1872. Solution des difficultés. a) On reproche parfois à ce genre d'oraison de
favoriser l'oisiveté. Ste Thérèse répond ainsi à cette objection : « Revenant à
ceux qui discourent, je leur dis de ne pas employer à cet exercice, si méritoire
qu'il soit d'ailleurs, tout le temps de l'oraison. Comme ils y trouvent du
plaisir, ils se figurent que pour eux il n'est point de jour de dimanche, et que
tous les instants appartiennent au travail. Le reste, à leur avis, n'est qu'une
perte de temps. Eh bien ! moi, je regarde cette perte comme un gain véritable.
Que de la façon indiquée plus haut, ils se mettent intérieurement en présence de
Jésus-Christ ; que là, sans effort de l'entendement, ils restent à lui parler, à
jouir de sa compagnie ; qu'au lieu de se fatiguer à ordonner un discours, ils se
contentent de représenter leurs besoins et les raisons qu'aurait Notre-Seigneur
de ne pas les souffrir auprès de lui. Ils feront bien pourtant d'user de
variété, de crainte que l'âme ne se fatigue par la continuité d'un même aliment.
Ceux dont je parle sont extrêmement savoureux et profitables : une fois que
l'âme y a pris goût, elle y trouve une nourriture substantielle et vivifiante,
avec de très précieux avantages. » (Vie, ch.
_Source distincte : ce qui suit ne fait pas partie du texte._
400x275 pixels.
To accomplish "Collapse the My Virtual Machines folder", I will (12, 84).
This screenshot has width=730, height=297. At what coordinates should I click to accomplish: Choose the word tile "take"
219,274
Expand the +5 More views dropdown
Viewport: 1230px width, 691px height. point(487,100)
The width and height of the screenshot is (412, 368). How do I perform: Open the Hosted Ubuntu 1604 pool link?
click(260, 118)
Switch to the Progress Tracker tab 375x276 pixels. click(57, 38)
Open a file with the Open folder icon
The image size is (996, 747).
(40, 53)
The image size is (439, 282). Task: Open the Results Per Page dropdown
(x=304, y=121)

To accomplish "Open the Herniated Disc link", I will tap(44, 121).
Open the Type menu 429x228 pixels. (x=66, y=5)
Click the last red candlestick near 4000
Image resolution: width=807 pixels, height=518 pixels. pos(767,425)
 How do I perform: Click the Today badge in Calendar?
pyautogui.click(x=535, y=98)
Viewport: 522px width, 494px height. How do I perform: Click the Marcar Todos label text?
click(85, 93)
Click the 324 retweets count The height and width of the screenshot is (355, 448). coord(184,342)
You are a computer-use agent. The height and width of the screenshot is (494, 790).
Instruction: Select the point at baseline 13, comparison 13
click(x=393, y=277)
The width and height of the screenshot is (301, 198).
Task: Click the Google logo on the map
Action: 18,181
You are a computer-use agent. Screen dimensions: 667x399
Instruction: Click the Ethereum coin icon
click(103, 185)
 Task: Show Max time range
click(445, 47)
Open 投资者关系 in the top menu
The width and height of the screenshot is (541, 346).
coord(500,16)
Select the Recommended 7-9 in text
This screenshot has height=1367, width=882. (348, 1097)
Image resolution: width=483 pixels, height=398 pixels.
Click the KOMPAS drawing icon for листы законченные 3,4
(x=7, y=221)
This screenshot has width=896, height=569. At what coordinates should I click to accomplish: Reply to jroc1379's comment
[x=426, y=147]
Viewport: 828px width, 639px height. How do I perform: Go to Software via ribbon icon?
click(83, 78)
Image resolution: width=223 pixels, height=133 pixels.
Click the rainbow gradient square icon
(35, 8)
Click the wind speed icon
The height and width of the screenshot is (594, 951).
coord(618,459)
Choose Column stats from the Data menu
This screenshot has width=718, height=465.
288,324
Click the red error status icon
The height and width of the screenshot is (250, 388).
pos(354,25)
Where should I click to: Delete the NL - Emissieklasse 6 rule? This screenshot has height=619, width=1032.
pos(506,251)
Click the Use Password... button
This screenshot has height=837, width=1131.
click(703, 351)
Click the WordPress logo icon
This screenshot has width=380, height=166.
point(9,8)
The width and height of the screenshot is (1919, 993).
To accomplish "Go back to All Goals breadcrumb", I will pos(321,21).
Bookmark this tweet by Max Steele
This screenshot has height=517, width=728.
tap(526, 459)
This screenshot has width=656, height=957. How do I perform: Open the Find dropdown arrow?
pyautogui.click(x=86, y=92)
XIII, p. 171). C'est qu'en effet
l'âme ne reste pas oisive : elle ne raisonne plus, mais elle regarde, elle aime,
elle loue Dieu, elle se donne à lui, et, si elle reste un moment en silence
c'est pour l'écouter ; si Dieu cesse de parler, elle reprend ses pieuses
affections, et ainsi n'est jamais oisive.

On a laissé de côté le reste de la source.